Now cometh Lifesigns, a project which has been in development for six years and is the work of John Young, Nick Beggs and Frosty Beedle with producer Steve Rispin the fourth man.

For John, this is the “arrival” part of a journey he began all those years ago when he thought it was time he wrote his own prog album. With a musical CV which embraces collaborations with other musical luminaries such as Greenslade, the Strawbs, Asia, Fish, Uli Jon Roth, his own band and Bonnie Tyler, it was a natural progression for him, so to speak.

So having moved to Leighton Buzzard, his path crossed with  Nick Beggs and also Steve Rispin who was once his next door neighbour.  Cutting Crew’s drummer Frosty Beedle was added to the dramatis personae and the project began to take shape.

And where is this all leading? Well in January last year, Martin Reijman and I heard an early version of the work in the music room at Nick Beggs’ house.

By way of explanation, Nick and I first met over 30 years ago when I was a cub reporter on the local paper in Leighton Buzzard where I wrote the entertainments page, reviewed albums and local gigs, (that is worthy of another post sometime soon).

As well as sharing a few evenings in the pub, I interviewed him and the three other very talented guys in Art Nouveau  when they made a single Fear Machine which I still possess. They of course became Kajagoogoo and I still remember my astonishment at witnessing them playing in front of 2000 screaming girls at the Southampton Gaumont in 1983.

Well, having had an emotional reunion with the ‘Goo again four years ago when they played the not quite so grand Brook in Southampton, seeing the ascent of Nick to now being a prog demi-god has been akin to a proud maiden aunt watching her favourite nephew pass all  his ologies at school!

Anyway, on the strength of that and having met John via Facebook and briefly at the Peel when he was supporting Credo, we had a long chat over a plate of Beggs-generated pasta.

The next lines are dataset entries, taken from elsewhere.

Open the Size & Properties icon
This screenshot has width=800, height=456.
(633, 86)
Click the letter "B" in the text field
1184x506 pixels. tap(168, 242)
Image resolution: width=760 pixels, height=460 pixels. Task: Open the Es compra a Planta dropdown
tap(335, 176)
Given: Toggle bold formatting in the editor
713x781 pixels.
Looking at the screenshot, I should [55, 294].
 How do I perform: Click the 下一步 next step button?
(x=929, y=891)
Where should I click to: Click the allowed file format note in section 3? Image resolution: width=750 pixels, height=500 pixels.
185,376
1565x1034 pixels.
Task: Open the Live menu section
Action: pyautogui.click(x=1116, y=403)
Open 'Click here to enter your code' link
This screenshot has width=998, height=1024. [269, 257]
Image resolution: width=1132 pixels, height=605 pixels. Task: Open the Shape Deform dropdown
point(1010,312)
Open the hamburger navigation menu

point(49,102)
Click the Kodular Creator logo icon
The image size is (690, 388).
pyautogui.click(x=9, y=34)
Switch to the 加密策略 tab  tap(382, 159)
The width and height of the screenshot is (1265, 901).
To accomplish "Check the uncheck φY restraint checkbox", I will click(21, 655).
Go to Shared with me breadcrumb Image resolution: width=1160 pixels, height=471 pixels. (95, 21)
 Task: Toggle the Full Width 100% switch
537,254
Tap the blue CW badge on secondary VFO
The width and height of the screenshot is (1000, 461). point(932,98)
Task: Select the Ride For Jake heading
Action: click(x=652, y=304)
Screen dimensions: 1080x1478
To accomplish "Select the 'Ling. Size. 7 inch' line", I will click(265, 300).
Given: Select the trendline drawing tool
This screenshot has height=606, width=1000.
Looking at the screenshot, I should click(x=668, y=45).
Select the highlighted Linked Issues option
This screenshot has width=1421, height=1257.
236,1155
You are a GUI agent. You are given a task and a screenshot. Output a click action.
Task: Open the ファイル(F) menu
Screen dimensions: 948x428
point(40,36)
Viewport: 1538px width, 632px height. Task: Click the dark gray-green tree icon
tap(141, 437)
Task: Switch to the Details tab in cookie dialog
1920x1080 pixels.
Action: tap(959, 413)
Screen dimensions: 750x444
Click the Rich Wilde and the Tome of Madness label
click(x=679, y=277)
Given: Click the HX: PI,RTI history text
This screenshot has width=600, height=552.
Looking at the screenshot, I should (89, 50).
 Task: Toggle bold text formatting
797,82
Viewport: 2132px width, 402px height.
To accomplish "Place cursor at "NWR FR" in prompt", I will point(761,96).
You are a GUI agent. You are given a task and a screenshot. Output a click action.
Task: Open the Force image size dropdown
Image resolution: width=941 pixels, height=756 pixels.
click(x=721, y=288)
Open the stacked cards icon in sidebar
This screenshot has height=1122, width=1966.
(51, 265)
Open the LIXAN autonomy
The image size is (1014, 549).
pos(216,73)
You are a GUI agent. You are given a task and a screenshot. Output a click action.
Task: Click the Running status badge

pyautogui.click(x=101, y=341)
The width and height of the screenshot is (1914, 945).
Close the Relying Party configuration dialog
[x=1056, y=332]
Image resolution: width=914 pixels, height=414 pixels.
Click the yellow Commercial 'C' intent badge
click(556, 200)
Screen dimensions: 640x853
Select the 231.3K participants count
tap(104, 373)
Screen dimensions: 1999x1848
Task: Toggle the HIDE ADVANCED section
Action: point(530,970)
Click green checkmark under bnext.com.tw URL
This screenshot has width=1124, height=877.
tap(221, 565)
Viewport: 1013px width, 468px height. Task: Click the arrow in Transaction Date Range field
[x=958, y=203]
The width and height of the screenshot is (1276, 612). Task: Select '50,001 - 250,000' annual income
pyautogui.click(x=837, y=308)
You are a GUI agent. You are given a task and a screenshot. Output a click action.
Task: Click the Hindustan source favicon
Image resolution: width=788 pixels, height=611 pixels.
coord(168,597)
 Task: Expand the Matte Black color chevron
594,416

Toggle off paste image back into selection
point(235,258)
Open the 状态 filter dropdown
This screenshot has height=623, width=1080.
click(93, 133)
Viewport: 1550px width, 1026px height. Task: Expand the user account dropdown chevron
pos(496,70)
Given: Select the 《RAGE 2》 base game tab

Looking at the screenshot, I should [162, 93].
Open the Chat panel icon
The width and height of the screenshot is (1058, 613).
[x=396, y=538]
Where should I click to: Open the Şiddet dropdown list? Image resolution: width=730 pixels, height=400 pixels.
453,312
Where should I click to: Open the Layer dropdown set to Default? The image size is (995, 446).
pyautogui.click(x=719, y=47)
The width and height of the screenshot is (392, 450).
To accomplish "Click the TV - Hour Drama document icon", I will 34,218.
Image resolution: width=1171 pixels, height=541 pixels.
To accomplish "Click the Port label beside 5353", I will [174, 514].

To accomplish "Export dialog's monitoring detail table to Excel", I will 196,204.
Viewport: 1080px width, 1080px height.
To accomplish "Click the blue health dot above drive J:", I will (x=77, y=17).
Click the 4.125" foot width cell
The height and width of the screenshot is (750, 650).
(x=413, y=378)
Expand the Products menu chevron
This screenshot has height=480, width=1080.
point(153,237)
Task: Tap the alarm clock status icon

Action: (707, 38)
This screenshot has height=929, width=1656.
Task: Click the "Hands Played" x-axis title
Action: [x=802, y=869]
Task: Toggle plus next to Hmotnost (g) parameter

Hearing the music too was quite an experience. Nick is also a very talented illustrator and artist. Check out his Dangerous Potatoes’ children’s story. Having asked my permission to do so, he started sketching me listening to Lifesigns as I do tend to glaze over when I am concentrating intently on something I want to appreciate and understand. The result is at the end of this blog.

What we heard on that day was the album about 85 per cent completed. They had put down the vocals, keyboards, drums and some guitar parts provided by the great Steve Hackett. Even then it sounded gorgeous, full of lush melodies, harmonies and instrumentation.

The whole premise of the album is for the listener to draw their own conclusions and find their own place in the music. It is about life, space travel, the quest to find who we are and why we are here via a fairground setting and a fridge of stars is also involved.

It was a wonderful day spent with Nick and John, two of the nicest and most interesting guys in the business. So, this day provided some valuable information for the interview I would be doing about the project for the Dutch Prog Rock Page.

Weeks turned into months with the occasional message coming out of Lifesigns Central about progress on the album and the other guest contributors consisting of Jakko Jakszyk known for his work with King Crimson, guitarist Robin Boult (who has worked with Fish) and the legendary Thijs Van Leer from Focus, one of John’s favourite bands.

So finally, JY got in contact again to say the album was completed and it was about to be released by Esoteric Records. Do come and hear it, he said, and see what you think. Unfortunately, Martin was unwell that particular weekend: so on a very cold and frosty day last month (December), I met up with John and followed him to Liscombe Park in rural Buckinghamshire where Steve Rispin’s studio is located. There I met Frosty, another thoroughly charming and affable character and we all sat back to listen……..

Trying to connect what I had heard earlier in the year to the final result was pretty mind-blowing to say the least. Without giving too much away, it is one of those albums that carries you away to some faraway places in your mind. You can hear it has been crafted with lashings of tender loving care and of course, the virtuosity of all the players is quite breath-taking.

All I will say is the opening track Lighthouse is imbued with the most extraordinary wall of sound which captures crashing waves beautifully. That is an abiding memory, that incredible sound, and the album I hope will feature in many people’s best of lists for 2013 at the end of the year. 

Followed by a visit to the local hostelry in nearby Soulbury, John recounted the most wonderful tale about his roundabout meeting with his hero Patrick Moraz at the Los Angeles’ Hilton Hotel. Well, prog is all about stories.

Anyway, this is the story behind the story of Lifesigns and there are more to follow – Cosmograf, Big Big Train, Also Eden, Frost*, The Tangent to name a notable few. Above all, it shows what excellent state of health the British prog scene is currently enjoying.